Assignment –
Retype all of the data without changing a single word.

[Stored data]

|---|

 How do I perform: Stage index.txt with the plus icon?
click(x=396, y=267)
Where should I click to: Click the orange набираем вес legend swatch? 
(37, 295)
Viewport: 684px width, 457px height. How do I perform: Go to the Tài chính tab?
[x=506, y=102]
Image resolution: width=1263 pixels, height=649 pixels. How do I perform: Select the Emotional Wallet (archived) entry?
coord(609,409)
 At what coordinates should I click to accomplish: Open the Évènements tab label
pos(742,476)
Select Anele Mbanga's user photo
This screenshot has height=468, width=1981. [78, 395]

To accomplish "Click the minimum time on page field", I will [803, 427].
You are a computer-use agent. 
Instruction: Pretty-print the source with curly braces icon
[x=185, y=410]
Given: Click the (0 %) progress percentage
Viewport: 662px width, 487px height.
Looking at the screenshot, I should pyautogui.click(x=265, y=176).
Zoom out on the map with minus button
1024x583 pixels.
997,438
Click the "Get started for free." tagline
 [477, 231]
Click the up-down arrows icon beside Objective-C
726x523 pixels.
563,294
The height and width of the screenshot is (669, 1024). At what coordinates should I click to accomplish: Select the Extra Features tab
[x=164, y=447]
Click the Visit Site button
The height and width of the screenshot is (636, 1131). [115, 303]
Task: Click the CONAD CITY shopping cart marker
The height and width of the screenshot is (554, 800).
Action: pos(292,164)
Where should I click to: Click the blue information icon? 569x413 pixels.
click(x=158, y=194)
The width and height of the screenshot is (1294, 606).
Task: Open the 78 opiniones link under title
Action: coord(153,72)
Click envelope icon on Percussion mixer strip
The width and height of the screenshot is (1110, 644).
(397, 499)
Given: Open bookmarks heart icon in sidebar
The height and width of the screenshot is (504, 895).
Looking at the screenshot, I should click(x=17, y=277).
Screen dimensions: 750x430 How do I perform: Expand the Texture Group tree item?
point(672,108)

|---|

Your response –
 How do I perform: Stage index.txt with the plus icon?
click(x=396, y=267)
Where should I click to: Click the orange набираем вес legend swatch? 
(37, 295)
Viewport: 684px width, 457px height. How do I perform: Go to the Tài chính tab?
[x=506, y=102]
Image resolution: width=1263 pixels, height=649 pixels. How do I perform: Select the Emotional Wallet (archived) entry?
coord(609,409)
 At what coordinates should I click to accomplish: Open the Évènements tab label
pos(742,476)
Select Anele Mbanga's user photo
This screenshot has height=468, width=1981. [78, 395]

To accomplish "Click the minimum time on page field", I will [803, 427].
You are a computer-use agent. 
Instruction: Pretty-print the source with curly braces icon
[x=185, y=410]
Given: Click the (0 %) progress percentage
Viewport: 662px width, 487px height.
Looking at the screenshot, I should pyautogui.click(x=265, y=176).
Zoom out on the map with minus button
1024x583 pixels.
997,438
Click the "Get started for free." tagline
 [477, 231]
Click the up-down arrows icon beside Objective-C
726x523 pixels.
563,294
The height and width of the screenshot is (669, 1024). At what coordinates should I click to accomplish: Select the Extra Features tab
[x=164, y=447]
Click the Visit Site button
The height and width of the screenshot is (636, 1131). [115, 303]
Task: Click the CONAD CITY shopping cart marker
The height and width of the screenshot is (554, 800).
Action: pos(292,164)
Where should I click to: Click the blue information icon? 569x413 pixels.
click(x=158, y=194)
The width and height of the screenshot is (1294, 606).
Task: Open the 78 opiniones link under title
Action: coord(153,72)
Click envelope icon on Percussion mixer strip
The width and height of the screenshot is (1110, 644).
(397, 499)
Given: Open bookmarks heart icon in sidebar
The height and width of the screenshot is (504, 895).
Looking at the screenshot, I should click(x=17, y=277).
Screen dimensions: 750x430 How do I perform: Expand the Texture Group tree item?
point(672,108)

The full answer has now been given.